Columnists like Stanley Crouch hope that Obama’s win will renovate the content and style of hip hop music. Throughout a recent article he takes hip hop modes of fashion to task and, by extension, the more identifiable affectations of urban culture. With his win, Crouch hopes that Obama will shift trends:
On the pop cultural end, Barack and Michelle Obama’s worldliness and common sense will greatly diminish the national appetite for and the defense of those who proudly commit intellectual suicide by submitting to anti-intellectual stances and the surface styles that repel across all ethnic lines.
At the same time, Obama is considering creating an Office of Urban Policy, hopefully to replace the ailing/failing HUD. Obviously the connection to urban America he developed as a community organizer in Chicago doesn’t stop at the White House.
With Jay-Z and Beyoncé rumored to be performing at the inauguration, and Obama’s now infamous hip hop mannerisms (brushing his shoulders off, the “fist-jab” – as Fox News so adeptly termed it – with his wife, etc.), and the overwhelming support from the urban music community bolstering his win, one has to wonder what role the hip hop community will play in this new office.
While Crouch is holding out for a great shift in urban culture, one has to wonder about the wisdom of that wish. Everyone can agree that Obama is a great role model to urban youth and urban culture in general, but hoping for this seismic shift is glib and doesn’t acknowledge the critical perspective that urban cultural practitioners can and regularly do bring to the discourse on cities. Obama as cultural-consensus-maker might not be in the best interest of the urban discourse. As in intellectual, he might be more interested in working with difference than in drawing it toward his position – collaboration as opposed to consensus.

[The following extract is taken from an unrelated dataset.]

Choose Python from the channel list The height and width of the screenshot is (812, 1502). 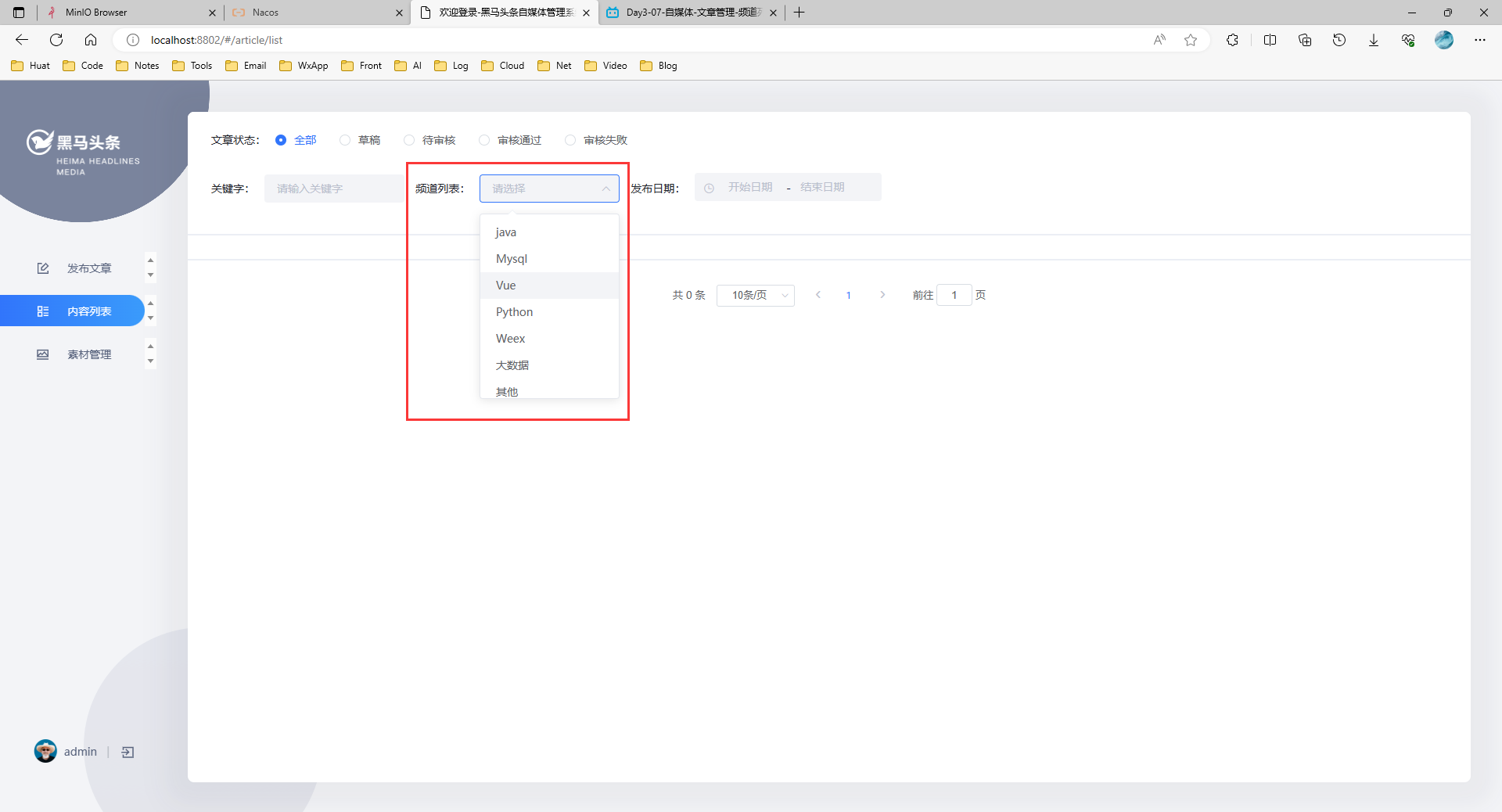[x=514, y=312]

University of London PhD candidate Markus Miessen examines the potential of a new type of collaboration in a phenomenal article:
An alternative model of participation within spatial practice will be rendered, one that takes as a starting point an understanding of participation beyond models of consensus. Instead of aiming for synchronization, such model could be based on participation through critical distance and the conscious implementation of zones of conflict. Through cyclical specialization, the future spatial practitioner could arguably be understood as an outsider who–instead of trying to set up or sustain common denominators of consensus, enters existing situations or projects by deliberately instigating conflicts as a micro-political form of critical engagement with the environment that one is operating in.
From a policy perspective, what does Obama need with more people like him when he’s trying to address a different demographic? Instead of encouraging urban youth and urban culture to emulate him, wouldn’t it be more useful for him and for them if on-the-ground representatives from urban culture could advise as post-consensus collaborators to help enrich future urban policy? Is there intellectual wealth in the distance between Obama and the “anti-intellectual stances and the surface styles that repel across all ethnic lines”?
And now, as always, some music.



December 5th, 2008 at 11:12 am
Crouch’s idea that there will be a huge shift merely because of a few pop culture habits Obama exhibited is just silly. They’re hardly going to change Hail to the Chief to a hip hop anthem merely because of our President-elect’s mannerisms, race, or work with urban America. That being said, Crouch’s hopefulness that Obama’s new role will help spur on at least a small change in hip hop is something I think many people can get behind. But we have to remember what sells – it will take a big name to come out of hip hop and be willing to change things up and potentially lose money and fans. An entire culture or music genre can’t be altered any more rapidly than this country can be helped economically. But if Obama’s classy demeanor and attire can get a few guys to, as he said, “pull up their pants” sooner rather than later, then hurrah.
December 6th, 2008 at 12:50 pm
Thanks for jumping in Elizabeth,
What I was trying to say is that perhaps this isn’t a situation where one position needs to move further towards the other, so much as one wherein they need to find a discourse where they can be mutually understood from the positions that they occupy.
Later on in that article Miessen says: “Now, I would like to argue that – in order to include the complexity of the city–one also needs to include the conflicting forces of that city. Consensus is only achieved through relationality of powers. One could argue that if such relationality would have been broken, another kind of knowledge would have been produced; one that helps us to understand the composite realities of the contemporary city and the forces at play.”
The value that Hiphop brings to the conversation is precisely that its pants are baggy. As something that creates complexity in the discussion of cities, and is relevant to young America, might it not be better for the discussions that Hiphop remains an alternative voice?